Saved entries
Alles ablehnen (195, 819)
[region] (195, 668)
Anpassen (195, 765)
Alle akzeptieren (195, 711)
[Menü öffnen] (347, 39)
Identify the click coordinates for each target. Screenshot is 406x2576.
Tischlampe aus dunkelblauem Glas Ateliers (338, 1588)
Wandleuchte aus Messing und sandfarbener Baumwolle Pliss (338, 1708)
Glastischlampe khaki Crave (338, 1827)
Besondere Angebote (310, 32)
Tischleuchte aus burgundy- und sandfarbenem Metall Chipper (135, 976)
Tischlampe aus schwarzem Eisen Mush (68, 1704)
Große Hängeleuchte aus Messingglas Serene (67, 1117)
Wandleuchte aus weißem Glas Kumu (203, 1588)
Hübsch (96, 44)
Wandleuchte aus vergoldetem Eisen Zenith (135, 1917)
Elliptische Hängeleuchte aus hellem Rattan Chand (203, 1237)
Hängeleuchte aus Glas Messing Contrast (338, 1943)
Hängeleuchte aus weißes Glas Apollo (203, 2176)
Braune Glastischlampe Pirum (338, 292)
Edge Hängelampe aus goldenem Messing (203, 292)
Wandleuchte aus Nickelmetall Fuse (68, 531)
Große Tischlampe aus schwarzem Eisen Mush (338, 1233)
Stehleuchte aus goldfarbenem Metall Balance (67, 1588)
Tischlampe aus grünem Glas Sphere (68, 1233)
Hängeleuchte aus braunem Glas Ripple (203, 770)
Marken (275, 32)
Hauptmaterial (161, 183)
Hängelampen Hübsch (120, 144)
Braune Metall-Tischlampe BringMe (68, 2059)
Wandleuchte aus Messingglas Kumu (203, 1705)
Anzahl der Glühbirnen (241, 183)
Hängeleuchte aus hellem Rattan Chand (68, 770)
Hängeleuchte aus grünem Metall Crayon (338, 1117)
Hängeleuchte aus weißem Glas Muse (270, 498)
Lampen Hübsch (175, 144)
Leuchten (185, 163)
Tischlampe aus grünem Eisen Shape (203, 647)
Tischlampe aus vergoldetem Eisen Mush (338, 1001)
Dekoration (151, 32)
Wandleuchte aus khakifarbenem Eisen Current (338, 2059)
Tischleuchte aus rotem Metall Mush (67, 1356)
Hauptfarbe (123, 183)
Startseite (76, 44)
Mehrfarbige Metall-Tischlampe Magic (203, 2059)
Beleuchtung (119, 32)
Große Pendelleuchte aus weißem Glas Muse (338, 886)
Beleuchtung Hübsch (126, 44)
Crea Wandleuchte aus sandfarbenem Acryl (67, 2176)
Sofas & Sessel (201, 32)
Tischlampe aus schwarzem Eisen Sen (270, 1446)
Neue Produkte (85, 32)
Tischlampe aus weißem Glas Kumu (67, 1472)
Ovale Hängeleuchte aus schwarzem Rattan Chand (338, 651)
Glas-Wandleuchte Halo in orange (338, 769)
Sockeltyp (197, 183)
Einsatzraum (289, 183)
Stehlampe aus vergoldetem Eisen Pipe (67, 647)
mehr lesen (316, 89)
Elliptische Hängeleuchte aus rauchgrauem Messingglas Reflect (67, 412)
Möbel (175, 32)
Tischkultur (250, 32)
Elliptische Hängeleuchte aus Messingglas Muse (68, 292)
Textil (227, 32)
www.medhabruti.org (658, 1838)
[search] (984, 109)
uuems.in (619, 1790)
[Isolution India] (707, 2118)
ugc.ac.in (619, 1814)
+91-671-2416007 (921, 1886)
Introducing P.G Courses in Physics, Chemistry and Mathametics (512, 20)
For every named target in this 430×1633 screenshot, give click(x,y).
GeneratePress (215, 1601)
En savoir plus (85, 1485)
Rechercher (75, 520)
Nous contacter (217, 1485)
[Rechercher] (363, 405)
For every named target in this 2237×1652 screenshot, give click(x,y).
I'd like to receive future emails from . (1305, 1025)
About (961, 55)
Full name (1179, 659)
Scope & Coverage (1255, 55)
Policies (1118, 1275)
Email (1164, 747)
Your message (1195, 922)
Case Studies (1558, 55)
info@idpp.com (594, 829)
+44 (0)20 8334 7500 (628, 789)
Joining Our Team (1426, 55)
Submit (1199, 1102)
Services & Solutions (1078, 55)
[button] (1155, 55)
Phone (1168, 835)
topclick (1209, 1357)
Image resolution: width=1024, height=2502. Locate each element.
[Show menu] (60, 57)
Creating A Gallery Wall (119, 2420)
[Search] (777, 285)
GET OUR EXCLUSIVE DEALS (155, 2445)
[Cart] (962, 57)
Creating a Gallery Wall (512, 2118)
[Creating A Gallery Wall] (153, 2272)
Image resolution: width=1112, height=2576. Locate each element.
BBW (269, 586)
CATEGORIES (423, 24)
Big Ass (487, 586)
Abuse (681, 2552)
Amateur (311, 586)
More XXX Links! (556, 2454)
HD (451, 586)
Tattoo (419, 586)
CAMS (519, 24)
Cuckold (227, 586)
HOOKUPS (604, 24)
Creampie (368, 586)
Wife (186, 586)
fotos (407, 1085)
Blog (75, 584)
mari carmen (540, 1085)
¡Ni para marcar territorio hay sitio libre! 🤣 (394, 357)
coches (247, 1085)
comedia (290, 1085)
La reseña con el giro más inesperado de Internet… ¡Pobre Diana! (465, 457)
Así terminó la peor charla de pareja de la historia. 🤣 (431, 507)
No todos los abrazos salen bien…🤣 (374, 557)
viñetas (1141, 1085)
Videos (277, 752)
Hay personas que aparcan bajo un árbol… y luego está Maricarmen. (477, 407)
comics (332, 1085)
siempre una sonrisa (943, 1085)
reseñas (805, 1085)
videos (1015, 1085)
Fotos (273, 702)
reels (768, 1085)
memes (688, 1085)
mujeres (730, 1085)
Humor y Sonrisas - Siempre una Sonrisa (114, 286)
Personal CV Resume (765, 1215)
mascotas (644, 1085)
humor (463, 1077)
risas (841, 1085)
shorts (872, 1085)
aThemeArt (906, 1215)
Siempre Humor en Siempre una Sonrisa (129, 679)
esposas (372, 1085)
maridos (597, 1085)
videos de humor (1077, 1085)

WORK TASK
Your reply is to repeat, unchanged, the lines above running from the one with "Anpassen (195, 765)" up to and including the one with "Glastischlampe khaki Crave (338, 1827)".

YOUR SOLUTION
Anpassen (195, 765)
Alle akzeptieren (195, 711)
[Menü öffnen] (347, 39)
Identify the click coordinates for each target. Screenshot is 406x2576.
Tischlampe aus dunkelblauem Glas Ateliers (338, 1588)
Wandleuchte aus Messing und sandfarbener Baumwolle Pliss (338, 1708)
Glastischlampe khaki Crave (338, 1827)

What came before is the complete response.